ユープラザうたづで、及川浩治「ショパンの旅2010」ピアノコンサートがありました。7歳でポロネーズを作曲、神童と呼ばれたショパン。21歳でパリに出たとき、故国ポーランドはロシアに占領されてしまいました。故郷への思いを胸に抱いたまま異国で短い生涯を終えたショパンの人生をたどりながら、楽曲を演奏していきます。

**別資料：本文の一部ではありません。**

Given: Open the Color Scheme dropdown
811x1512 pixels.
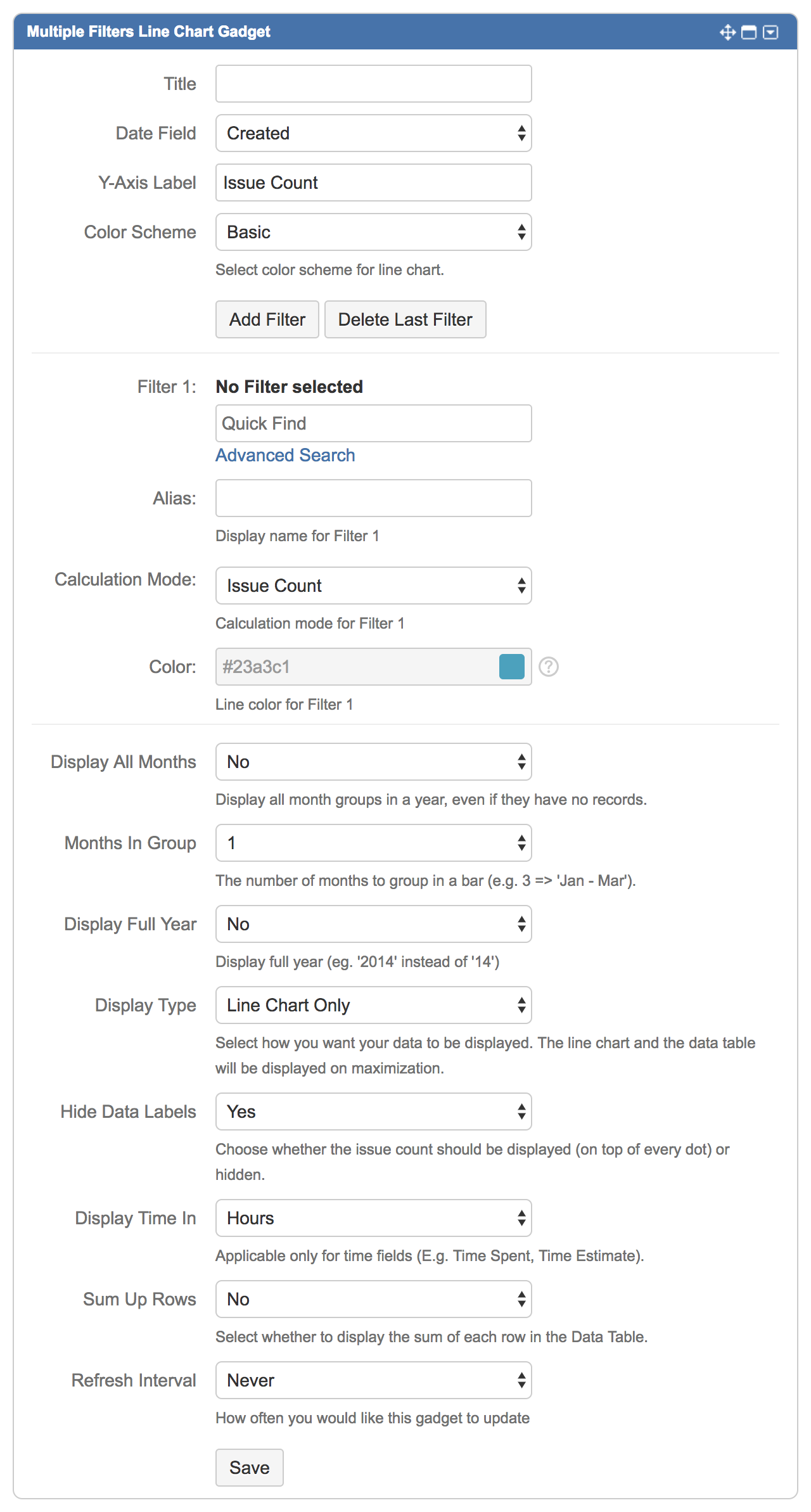Looking at the screenshot, I should click(x=373, y=232).
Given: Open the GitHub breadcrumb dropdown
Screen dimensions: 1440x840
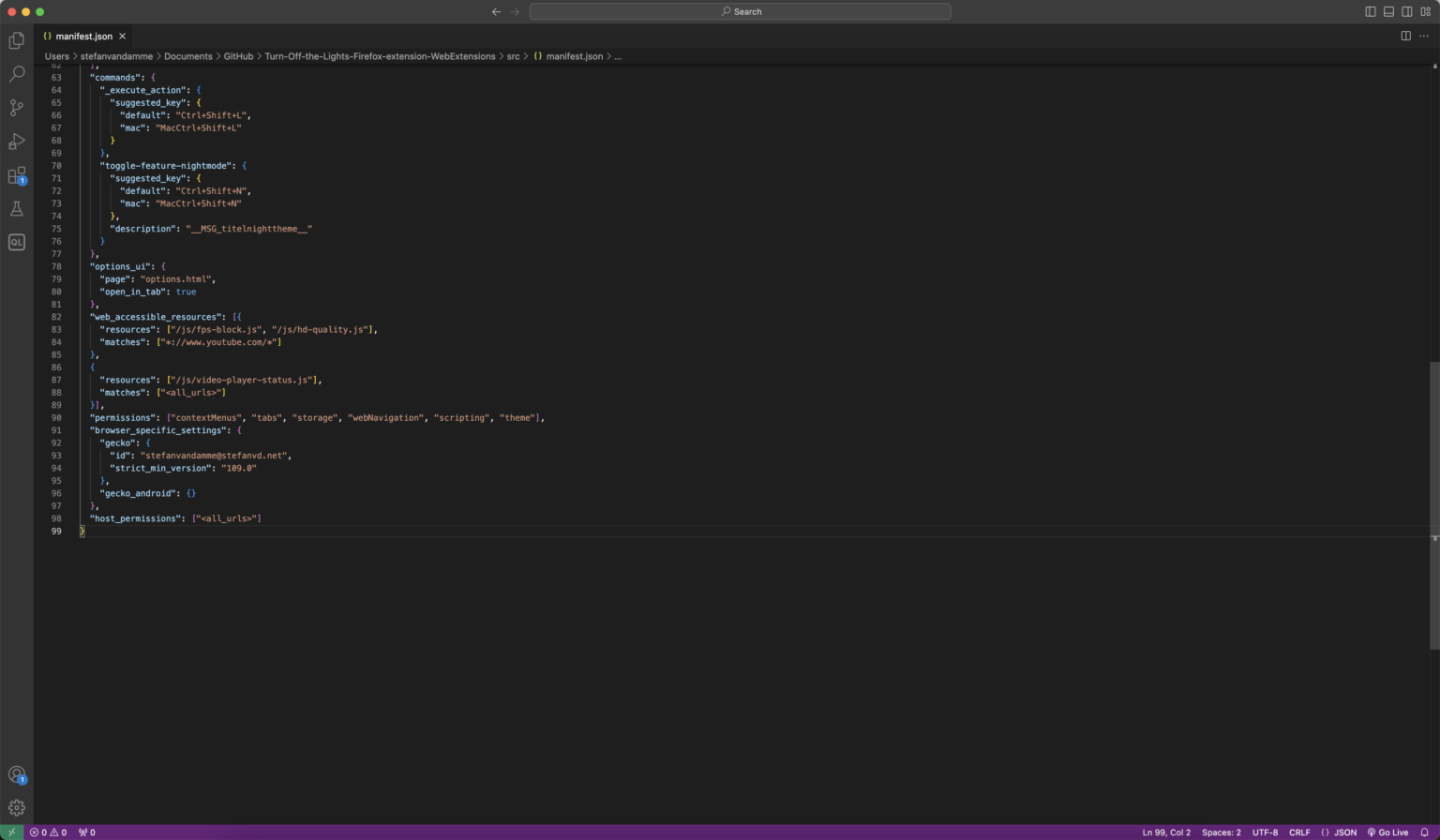Looking at the screenshot, I should pos(238,56).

全体に男性的パワーが漲る演奏でした。コンサートの構成は、歌舞伎にたとえるなら、前半が荒事で、後半が世話物、とでもいえばいいのかな。若いころ作曲した作品にはハードロック的な勢いがあるせいかもしれませんね。でも、世話物的世界でも、感情が高ぶるような調子になると、奏者にアドレナリンがビュッと出てるかんじ、まだ若い男性の力の強さが直裁に伝わってくるような演奏でした。
ヴァイオリンの音色が暖色だとすれば、ピアノの音色は寒色ですよね。そのせいか、音楽が劇的に盛り上がっても、暑苦しいかんじにはならない。

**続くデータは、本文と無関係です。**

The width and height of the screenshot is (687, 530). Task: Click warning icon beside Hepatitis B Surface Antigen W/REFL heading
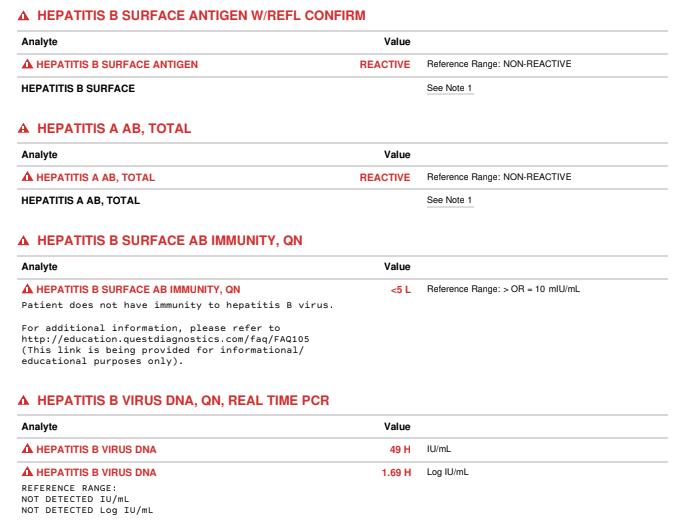pos(24,16)
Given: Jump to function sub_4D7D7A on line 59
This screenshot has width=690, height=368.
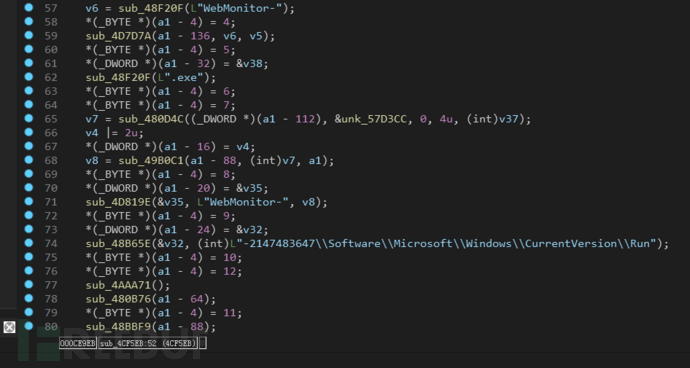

ロック・オペラを映画かテレビで観て、ロックはクラシックにくらべると音が薄いなと感じたことがあるのですが、ピアノ一台であれだけ深みのある音が出てくるのを聞くと、クラシックはすごいなとあらためて思います。舞台のグランドピアノの色が黒かったので、漆黒から薄墨まで、墨の色が多様に変化する眺めを連想しました。黒は無彩色ですが、見方によってはどんな色より強烈で派手で陰影に富みます。

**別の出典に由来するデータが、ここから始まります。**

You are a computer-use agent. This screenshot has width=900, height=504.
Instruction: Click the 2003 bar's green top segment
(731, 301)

しかし、私はショパンといえば「雨だれ」の、ほんとうに雨がぽつぽつ降っているようなところしか知らなかったことに気づかされたわ。曲をよく知らないのに加えて、ショパン、というカタカナ表記の名前の字面と音感のせいだろう、ショパンはもっと全体におとなしい繊細な世界だと勘違いしていた。クラシックの好きな人には笑われるだけだろうが、私にとってはぷち未知との遭遇ともいえるコンサート体験になりました。